Saban bulan, setidaknya sepuluh bus pariwisata datang ke dusun ini. "Setiap hari ada sekitar 50 tamu. Kebanyakan pelajar dan mahasiswa," kata seorang penduduk, Nur Imamah, Sabtu dua pekan lalu.

Kebanyakan tamu mengetahui Morkolak Timur dari situs berita. Dusun itu muncul di berbagai media massa berkat Ketua Kelompok Tani Ambudi Makmur, Saniyah, 48 tahun, yang tak henti-henti berkreasi mengolah salak. "Kami sudah menciptakan 12 ragam penganan dan minuman," ujar nenek tujuh cucu itu.

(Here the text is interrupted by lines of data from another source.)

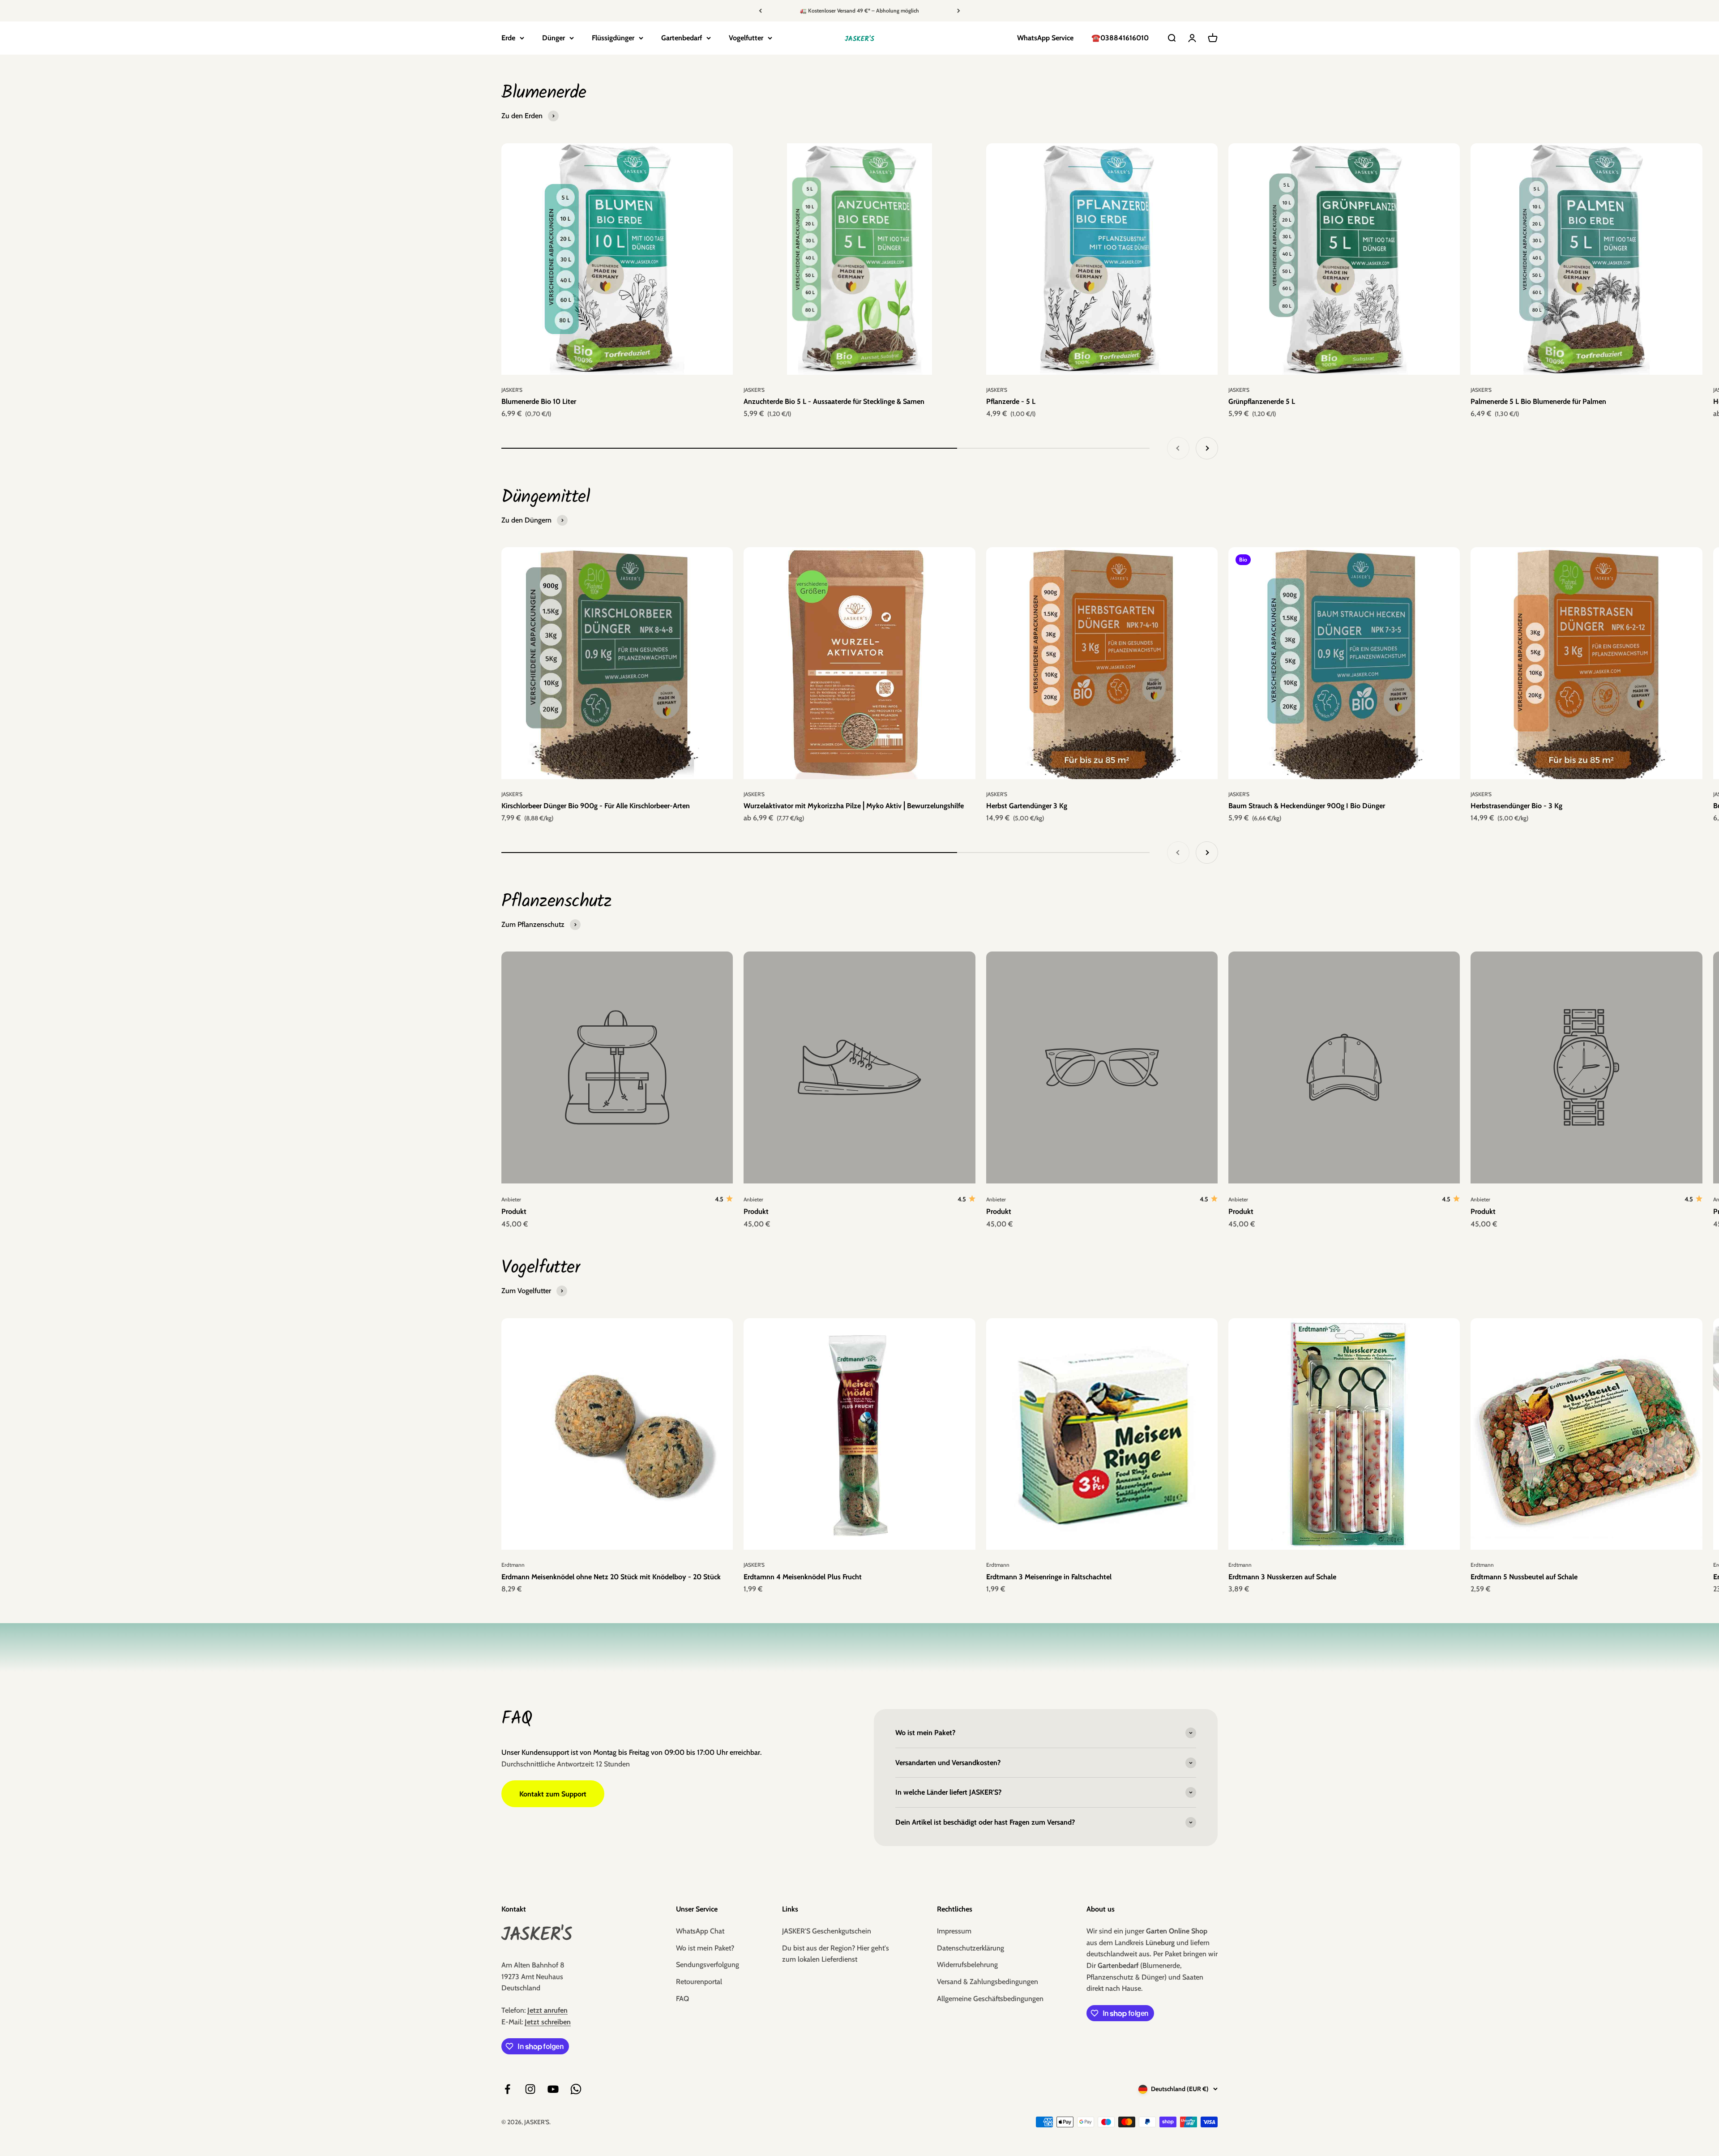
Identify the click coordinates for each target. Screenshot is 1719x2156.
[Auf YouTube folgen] (553, 2089)
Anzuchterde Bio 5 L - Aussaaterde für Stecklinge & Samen (834, 401)
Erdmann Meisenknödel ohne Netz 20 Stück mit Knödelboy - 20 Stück (611, 1577)
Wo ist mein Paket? (705, 1948)
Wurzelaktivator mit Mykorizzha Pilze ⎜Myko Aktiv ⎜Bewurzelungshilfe (854, 806)
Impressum (954, 1931)
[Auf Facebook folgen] (507, 2089)
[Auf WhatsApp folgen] (576, 2089)
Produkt (513, 1211)
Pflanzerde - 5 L (1010, 401)
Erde (508, 38)
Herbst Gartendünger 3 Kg (1026, 806)
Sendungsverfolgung (707, 1964)
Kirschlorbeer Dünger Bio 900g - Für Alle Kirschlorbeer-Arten (595, 806)
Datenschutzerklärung (970, 1948)
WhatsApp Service (1045, 38)
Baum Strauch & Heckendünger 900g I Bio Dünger (1306, 806)
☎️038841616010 (1120, 38)
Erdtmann (513, 1564)
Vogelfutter (746, 38)
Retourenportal (699, 1981)
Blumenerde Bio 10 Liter (538, 401)
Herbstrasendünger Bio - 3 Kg (1516, 806)
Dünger (553, 38)
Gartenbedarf (681, 38)
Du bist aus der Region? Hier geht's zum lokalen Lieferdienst (835, 1954)
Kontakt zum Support (552, 1794)
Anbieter (511, 1199)
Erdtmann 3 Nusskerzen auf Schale (1282, 1577)
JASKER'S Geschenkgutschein (826, 1931)
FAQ (682, 1998)
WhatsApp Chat (700, 1931)
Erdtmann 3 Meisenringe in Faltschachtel (1049, 1577)
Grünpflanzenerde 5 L (1261, 401)
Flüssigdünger (613, 38)
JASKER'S (511, 389)
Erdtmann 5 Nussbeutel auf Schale (1524, 1577)
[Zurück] (760, 10)
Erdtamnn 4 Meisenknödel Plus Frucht (803, 1577)
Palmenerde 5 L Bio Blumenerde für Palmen (1538, 401)
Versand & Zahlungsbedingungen (987, 1981)
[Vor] (958, 10)
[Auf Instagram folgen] (530, 2089)
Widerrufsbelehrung (967, 1964)
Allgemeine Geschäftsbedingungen (990, 1998)
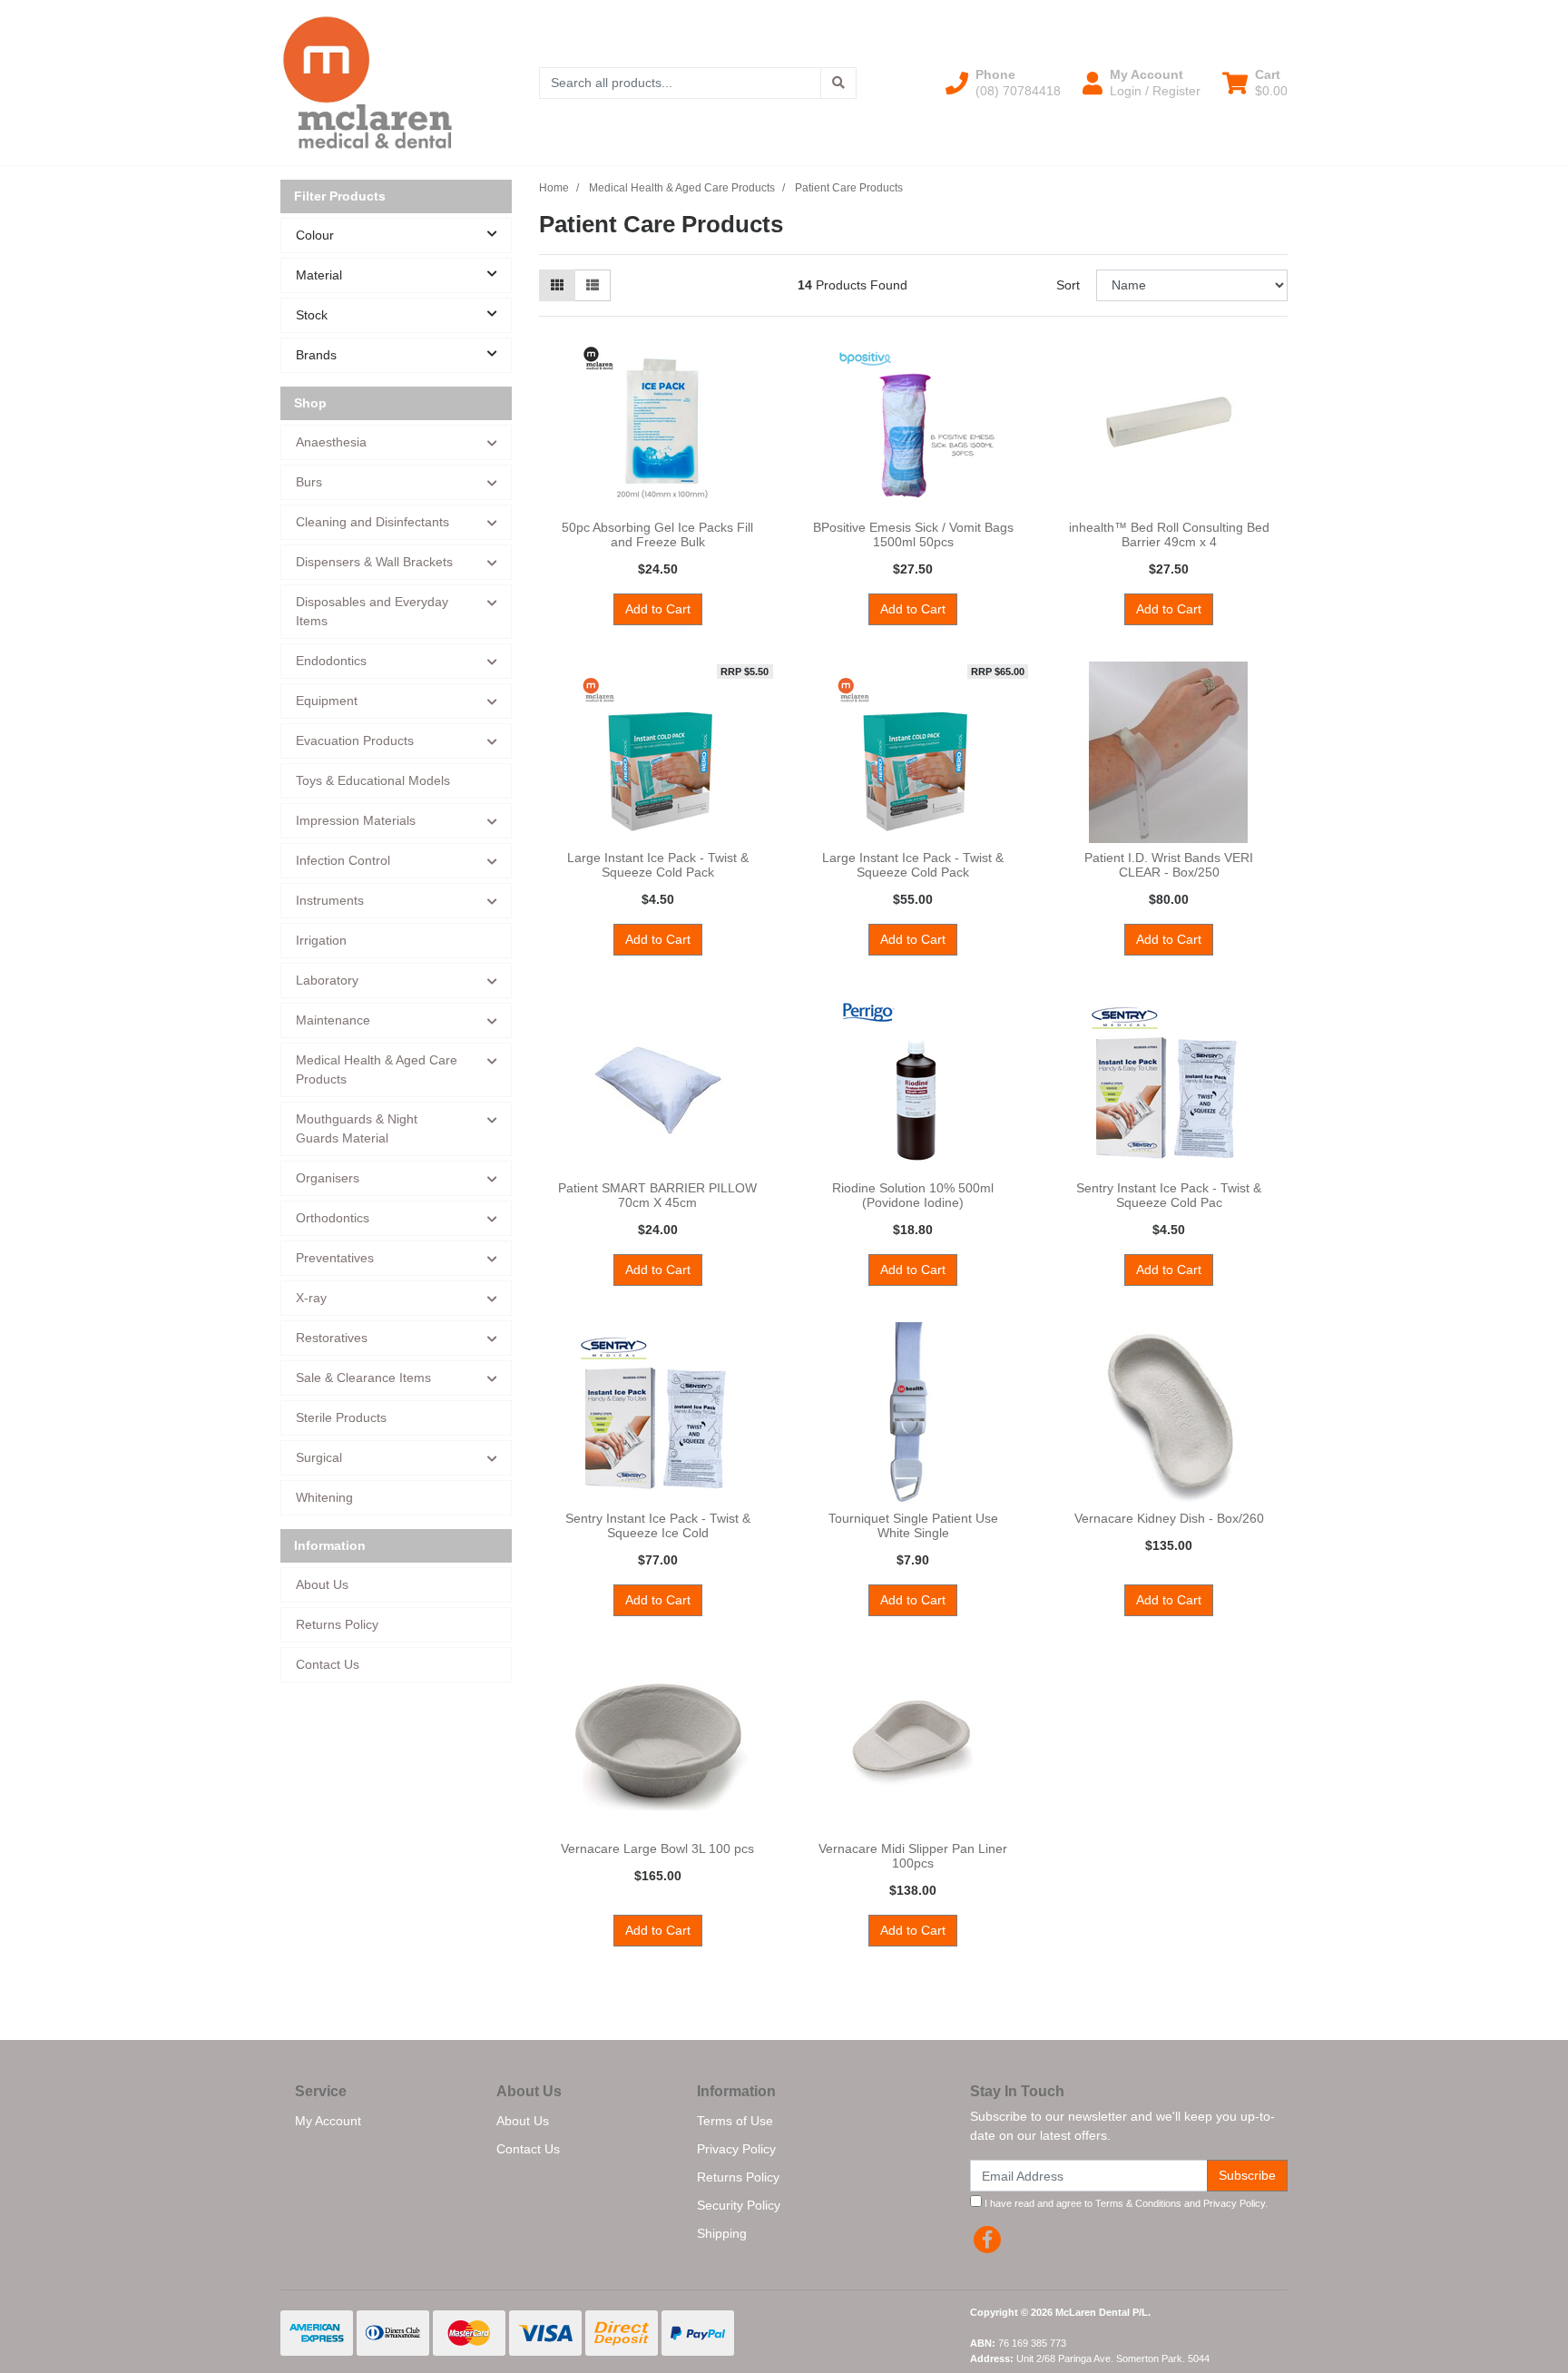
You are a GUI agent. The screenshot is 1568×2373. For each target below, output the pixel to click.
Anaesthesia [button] (331, 442)
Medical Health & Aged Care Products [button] (376, 1069)
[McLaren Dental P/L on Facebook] (987, 2239)
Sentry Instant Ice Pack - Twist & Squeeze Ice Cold (657, 1526)
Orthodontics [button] (332, 1218)
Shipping (722, 2233)
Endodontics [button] (331, 660)
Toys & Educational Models (373, 780)
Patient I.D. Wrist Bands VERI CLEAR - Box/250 (1168, 865)
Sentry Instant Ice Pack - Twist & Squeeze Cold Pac (1168, 1196)
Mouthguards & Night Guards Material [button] (356, 1128)
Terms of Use (735, 2120)
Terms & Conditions (1138, 2203)
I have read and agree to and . (1125, 2203)
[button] (1003, 82)
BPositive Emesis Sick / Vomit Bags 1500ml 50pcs (913, 535)
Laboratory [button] (327, 980)
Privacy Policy (736, 2149)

Beberapa jenis penganan dan minuman kreasi Saniyah adalah kismis, kurma, dodol, sirop, roti tawar, roti manis, minuman siap tenggak, dan selai, yang semuanya berbahan dasar salak.

Di tangan Saniyah, hampir semua bagian dari pohon salak bisa dikonsumsi. Dagingnya disulap menjadi kurma, kismis, dan roti. Ampas kurma dan kismis salak dibikin sirop. Kulit salak diolah menjadi minuman segar, sedangkan daunnya dijadikan sirop. "Yang belum berhasil: bikin kopi dari biji salak," ucap Saniyah berseloroh. Dari sekian banyak hasil olahan salak, kurma salak dijadikan brand image untuk menarik minat pembeli dan pelancong datang ke Morkolak Timur.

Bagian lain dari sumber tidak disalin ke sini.